Hard Times Make Juries Unpredictable

Plaintiffs’ attorneys worry that big verdicts will become scarce

In the weekly meetings at Hartford’s RisCassi & Davis, a prominent personal injury firm, the big topic of discussion, is: “What impact the economy would have on a jury’s thinking,” says partner Paul Iannaccone.

“In the past it was never a factor. It’s a factor now. I’m of the view that the worse the economy gets, the lower the verdicts are going to be,” he said. “I think that jurors are going to be resistant to making large awards, especially in cases where we don’t have a severe injury, when the jurors themselves don’t have the same assets they’ve had in the past.”

His counterparts in the defense bar share that view for run-of-the mill cases. But for multi-million-dollar matters – arising with increasing frequency – the atmosphere is potentially explosive, said James Robertson, a top trial lawyer at Waterbury’s Carmody & Torrance.

“I think the spikes will be higher,” he said. “Juries will be angrier, and given the circumstances of a particular case, I think they’ll be far less tolerant of certain businesses -- Lord protect the company that has shown greed or gross irresponsibility.
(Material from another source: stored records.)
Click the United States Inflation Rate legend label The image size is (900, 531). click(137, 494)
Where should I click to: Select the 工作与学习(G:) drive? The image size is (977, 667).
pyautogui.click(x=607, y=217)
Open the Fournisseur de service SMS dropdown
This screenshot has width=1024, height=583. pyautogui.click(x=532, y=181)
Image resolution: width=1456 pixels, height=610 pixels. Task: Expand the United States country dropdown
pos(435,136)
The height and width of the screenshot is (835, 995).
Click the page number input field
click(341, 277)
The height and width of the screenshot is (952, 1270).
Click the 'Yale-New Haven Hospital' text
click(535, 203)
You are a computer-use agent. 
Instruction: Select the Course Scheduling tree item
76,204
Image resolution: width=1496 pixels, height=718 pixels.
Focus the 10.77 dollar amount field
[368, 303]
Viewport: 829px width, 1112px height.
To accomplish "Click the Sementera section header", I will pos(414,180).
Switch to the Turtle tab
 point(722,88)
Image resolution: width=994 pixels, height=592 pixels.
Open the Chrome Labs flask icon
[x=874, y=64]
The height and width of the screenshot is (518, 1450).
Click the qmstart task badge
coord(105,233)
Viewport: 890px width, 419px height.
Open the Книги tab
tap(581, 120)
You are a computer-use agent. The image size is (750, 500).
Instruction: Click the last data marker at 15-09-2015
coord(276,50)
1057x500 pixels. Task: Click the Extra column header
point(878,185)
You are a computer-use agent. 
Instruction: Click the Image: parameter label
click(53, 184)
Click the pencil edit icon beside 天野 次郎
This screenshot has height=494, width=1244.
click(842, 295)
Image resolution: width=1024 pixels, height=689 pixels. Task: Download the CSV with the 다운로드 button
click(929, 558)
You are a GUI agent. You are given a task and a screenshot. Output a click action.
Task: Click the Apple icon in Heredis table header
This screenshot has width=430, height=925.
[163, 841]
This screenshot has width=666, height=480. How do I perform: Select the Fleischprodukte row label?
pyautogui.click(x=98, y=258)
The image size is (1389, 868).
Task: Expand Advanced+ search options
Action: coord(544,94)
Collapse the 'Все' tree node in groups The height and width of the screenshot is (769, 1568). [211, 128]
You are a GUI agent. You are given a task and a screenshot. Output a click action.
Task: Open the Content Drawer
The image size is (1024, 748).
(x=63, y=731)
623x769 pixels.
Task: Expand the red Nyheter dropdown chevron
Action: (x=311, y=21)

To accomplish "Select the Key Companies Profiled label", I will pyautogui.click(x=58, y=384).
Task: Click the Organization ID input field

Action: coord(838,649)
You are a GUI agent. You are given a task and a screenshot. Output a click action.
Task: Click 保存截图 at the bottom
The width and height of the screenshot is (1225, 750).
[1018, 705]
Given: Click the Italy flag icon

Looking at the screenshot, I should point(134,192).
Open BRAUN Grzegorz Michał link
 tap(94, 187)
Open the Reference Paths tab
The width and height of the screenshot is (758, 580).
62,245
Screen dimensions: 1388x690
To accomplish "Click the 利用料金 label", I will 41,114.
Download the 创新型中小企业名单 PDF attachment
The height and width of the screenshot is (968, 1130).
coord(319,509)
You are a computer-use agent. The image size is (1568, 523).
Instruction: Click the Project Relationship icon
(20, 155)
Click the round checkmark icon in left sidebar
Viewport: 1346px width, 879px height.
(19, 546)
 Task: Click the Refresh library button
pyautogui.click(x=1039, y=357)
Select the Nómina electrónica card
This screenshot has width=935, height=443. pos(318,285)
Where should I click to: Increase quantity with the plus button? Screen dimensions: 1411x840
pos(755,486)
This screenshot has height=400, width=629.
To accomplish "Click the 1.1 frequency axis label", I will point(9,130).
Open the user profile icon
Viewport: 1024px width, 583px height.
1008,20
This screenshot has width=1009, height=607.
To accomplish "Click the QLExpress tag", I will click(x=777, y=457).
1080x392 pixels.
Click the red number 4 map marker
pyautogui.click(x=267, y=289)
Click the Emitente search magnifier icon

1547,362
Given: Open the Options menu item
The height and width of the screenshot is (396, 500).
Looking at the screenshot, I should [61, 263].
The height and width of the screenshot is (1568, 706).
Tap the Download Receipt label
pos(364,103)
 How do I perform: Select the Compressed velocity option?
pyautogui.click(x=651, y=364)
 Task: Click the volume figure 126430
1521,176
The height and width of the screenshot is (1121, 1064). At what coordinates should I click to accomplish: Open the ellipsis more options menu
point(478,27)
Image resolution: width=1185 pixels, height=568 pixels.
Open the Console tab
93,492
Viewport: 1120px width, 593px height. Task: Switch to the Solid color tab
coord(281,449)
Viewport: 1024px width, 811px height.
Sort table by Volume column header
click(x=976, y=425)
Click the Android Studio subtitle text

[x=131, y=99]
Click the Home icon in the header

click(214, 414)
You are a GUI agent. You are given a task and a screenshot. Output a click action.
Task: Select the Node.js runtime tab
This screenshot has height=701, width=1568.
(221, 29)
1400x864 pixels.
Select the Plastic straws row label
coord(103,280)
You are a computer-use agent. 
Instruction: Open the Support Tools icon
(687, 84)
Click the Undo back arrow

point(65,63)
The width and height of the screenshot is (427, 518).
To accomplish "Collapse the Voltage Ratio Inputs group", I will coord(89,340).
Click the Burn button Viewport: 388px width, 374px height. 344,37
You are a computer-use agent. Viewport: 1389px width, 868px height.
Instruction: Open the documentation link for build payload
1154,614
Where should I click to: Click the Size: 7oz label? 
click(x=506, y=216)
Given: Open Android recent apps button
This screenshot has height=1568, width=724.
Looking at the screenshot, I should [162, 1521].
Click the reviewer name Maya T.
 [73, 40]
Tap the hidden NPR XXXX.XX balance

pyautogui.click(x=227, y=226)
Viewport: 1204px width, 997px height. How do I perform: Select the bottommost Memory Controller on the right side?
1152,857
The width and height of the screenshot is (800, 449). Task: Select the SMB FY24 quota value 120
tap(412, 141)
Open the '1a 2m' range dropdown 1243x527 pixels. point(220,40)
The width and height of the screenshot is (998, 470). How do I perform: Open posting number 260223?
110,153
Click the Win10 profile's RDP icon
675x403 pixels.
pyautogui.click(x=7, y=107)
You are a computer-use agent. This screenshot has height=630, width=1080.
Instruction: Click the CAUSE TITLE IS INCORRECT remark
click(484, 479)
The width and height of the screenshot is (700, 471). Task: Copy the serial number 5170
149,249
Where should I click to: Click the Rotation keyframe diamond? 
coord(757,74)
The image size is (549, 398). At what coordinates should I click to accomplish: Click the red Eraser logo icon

I think an angry jury will really punish them.”

The Law Tribune caught up with Robertson while he was in Texas, defending a products liability case with nine defendants, and working up a formal risk analysis for his clients.

Fresh, accurate and localized information is important in making those assessments, which are central to the art of lawyering. That’s the reason the Law Tribune is again presenting a special supplement reviewing the large and small personal injury verdicts and settlements of 2008.

Even small differences in time and place can be important. “Waterbury’s situation is going to be very different from Fairfield County’s,” said Robertson, whose firm has analyzed a recent spate of unexpected seven-figure verdicts in blue-collar Waterbury.

New levels of unemployment and foreclosures are currently having an effect from the first day of a trial, said New Haven lawyer John W. Mills, whose does both defense and plaintiffs’ personal injury work.

Interviewed last week, he said he had just seen a stream of jurors excused from jury duty so they could hunt for jobs. “Judge [Emmett L.] Cosgrove in New Haven was very empathetic and said, ‘I know what you’re going through in these times. I’ll let you go, good luck with your interview,’ or what have you. It’s pretty sobering.”

Unseen Hardships

Mills described a client forced to settle a case for what he considered “essentially nothing” because she had to stave off foreclosure. His client was a “nice lady, involved in a serious accident who made a good impression in her deposition. She had well-documented medical expenses and would have been great at trial, but she said `Jack, if I don’t get this money, I’m going to lose my house.’”

He had to abide by his client’s wishes, but, he said: “It killed me. What happens in our business, if you’re calling the insurance adjuster all the time, they’re experienced, they sense it. They think either you or the client needs the money, and they totally low-ball it. So we settled it for $20,000. I feel badly for her.”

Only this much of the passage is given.